Evet, evet, aklınızdan geçenleri okuyabiliyorum. Patek Philippe Nautilus ile Audemars Piguet Royal Oak aşkının gayri meşru çocuğu; Girard-Perregaux Laureato. Yalnız durum tam olarak öyle değil.
Öncelikle tarih bilgilerimizi tekrar gözden geçirelim. 1972 yılında Audemars Piguet, lüks saat kategorisinde sportif tasarımlı ve çelik kasalı Royal Oak Jumbo ile gelmiş geçmiş en başarılı modellerden birine imzasını atıyor. Hatta Jumbo o kadar iyi bir satış grafiği yakalıyor ki, neredeyse AP’yi batmaktan kurtarıyor. 1976 yılında Patek Philippe, yine aynı kategoride yer alan, Nautilus modelini tanıtıyor. Günümüze kadar pek az değişiklikle gelen Nautilus, halen çelik kasalı-bilezikli lüks spor saatler içerisinde efsanevi sıfatını korumaya devam ediyor.
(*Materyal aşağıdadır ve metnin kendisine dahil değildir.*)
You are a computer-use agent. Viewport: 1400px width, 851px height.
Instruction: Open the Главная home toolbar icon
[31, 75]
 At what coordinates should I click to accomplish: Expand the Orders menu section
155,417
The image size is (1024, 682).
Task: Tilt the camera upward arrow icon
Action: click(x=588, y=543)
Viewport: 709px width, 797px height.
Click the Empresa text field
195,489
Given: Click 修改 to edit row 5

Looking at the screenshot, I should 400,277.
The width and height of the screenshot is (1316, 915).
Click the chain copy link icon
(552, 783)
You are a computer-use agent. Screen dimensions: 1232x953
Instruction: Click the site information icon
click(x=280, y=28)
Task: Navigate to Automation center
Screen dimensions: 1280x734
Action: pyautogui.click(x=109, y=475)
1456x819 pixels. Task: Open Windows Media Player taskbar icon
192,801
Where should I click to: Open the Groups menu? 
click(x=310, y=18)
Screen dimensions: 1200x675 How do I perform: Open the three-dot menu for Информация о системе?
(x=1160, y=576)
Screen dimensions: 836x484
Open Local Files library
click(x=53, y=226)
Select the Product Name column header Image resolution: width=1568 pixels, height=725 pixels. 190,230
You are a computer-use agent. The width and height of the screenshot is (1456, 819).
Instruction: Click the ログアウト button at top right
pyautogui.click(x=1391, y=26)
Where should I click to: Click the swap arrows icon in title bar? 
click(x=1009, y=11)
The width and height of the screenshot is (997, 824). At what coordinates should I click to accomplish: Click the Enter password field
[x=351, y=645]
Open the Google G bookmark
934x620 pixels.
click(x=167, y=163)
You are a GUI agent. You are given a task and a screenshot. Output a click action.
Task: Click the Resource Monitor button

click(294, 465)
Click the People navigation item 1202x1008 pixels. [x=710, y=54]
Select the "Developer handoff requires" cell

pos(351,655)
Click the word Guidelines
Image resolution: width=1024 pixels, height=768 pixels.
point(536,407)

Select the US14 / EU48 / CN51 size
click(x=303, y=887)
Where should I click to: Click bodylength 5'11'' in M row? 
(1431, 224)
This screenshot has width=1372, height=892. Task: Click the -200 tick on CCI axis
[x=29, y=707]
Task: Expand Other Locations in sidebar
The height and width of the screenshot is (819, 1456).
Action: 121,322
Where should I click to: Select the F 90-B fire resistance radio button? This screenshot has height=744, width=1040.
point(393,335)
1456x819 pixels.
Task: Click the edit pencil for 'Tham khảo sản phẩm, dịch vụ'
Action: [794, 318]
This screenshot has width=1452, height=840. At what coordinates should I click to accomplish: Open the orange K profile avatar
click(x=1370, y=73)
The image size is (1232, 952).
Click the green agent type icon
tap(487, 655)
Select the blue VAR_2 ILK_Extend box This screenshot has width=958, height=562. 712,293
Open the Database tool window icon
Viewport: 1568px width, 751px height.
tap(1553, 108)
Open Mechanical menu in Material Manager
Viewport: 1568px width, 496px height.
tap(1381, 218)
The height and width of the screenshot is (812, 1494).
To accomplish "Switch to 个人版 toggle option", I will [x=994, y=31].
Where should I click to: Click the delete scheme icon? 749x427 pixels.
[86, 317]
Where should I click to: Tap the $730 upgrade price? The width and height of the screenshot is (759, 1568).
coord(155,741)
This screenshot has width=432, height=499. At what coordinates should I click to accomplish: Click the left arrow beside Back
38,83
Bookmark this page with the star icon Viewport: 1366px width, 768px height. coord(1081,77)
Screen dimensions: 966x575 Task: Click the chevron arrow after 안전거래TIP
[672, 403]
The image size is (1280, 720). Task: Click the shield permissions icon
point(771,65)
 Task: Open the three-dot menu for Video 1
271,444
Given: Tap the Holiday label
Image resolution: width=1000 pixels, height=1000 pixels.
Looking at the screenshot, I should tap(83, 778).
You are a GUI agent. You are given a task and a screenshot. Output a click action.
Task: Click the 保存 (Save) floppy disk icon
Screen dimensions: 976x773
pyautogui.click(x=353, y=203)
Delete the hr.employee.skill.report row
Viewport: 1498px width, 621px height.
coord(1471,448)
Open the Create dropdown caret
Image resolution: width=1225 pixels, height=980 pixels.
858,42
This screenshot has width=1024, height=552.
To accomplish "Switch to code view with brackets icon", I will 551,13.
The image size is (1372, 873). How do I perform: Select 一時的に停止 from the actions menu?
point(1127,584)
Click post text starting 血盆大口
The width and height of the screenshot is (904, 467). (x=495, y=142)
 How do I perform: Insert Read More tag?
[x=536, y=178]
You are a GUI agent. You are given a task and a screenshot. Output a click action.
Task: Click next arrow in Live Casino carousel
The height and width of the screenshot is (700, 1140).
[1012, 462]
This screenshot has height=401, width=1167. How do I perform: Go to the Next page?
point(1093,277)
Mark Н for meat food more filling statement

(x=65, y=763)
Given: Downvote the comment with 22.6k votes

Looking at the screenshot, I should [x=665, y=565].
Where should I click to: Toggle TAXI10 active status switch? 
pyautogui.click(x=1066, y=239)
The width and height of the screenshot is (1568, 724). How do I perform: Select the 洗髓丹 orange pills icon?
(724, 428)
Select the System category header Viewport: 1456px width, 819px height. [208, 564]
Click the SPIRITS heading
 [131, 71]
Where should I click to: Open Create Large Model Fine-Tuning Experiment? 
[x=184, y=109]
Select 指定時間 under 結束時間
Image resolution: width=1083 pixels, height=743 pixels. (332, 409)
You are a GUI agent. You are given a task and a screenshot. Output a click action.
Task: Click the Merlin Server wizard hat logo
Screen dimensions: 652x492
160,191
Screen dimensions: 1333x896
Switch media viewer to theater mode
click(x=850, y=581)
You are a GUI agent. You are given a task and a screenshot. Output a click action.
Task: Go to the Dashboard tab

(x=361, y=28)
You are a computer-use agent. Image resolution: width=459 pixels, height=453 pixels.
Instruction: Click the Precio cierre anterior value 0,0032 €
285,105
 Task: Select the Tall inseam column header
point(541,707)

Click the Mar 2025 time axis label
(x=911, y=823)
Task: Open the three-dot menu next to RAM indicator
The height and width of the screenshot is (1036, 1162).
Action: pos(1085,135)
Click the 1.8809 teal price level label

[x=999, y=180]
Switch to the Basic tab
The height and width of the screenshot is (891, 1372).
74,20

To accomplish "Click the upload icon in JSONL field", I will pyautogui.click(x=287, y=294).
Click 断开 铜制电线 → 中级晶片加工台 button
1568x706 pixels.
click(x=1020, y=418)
Laureato’ya gelirsek, 1975 yılında ilk Laureato modeli Quartz bir mekanizmasıyla piyasaya sürülüyor. Sekizgen bezeli, tümleşik kasa ve bilezik tasarımı ve mikro işlemeli kadranıyla modelin Royal Oak’tan esinlenilerek tasarlandığı gözlerden kaçmıyor. 1984 yılında köklü bir değişim yaşayan Girard-Perregaux “H” formlu metal bilezik ile güncellediği Laureato modelinin farklı versiyonlarını üretiyor. 1995 yılında ise ilk otomatik mekanizmasına kavuşan modelin tasarımı, bir kez daha değişiyor. O da nesi..? Royal Oak Jumbo bezeline, Nautilus bileziği ekleniyor!
Gelelim 2016’ya... Markanın ikonik model ailesi son ve güncel revizyonuyla şimdiki tasarımına kavuşuyor. Kısaca kendinden önce çıkan Jumbo’dan bezelini alan Laureato, özgün bilezik tasarımından vazgeçip, kendinden sonra piyasaya sürülen Nautilus’un bileziğinden esinlenmekte de bir sakınca görmüyor. Bu tarz bir hareketi, orta veya alt sınıf bir saat markası yapsa, onu kopyacılıkla suçlar, ağır ithamlarla yereriz. Peki, Girard-Perregaux gibi bir marka yapınca ne değişiyor? Bana kalırsa hiçbir şey.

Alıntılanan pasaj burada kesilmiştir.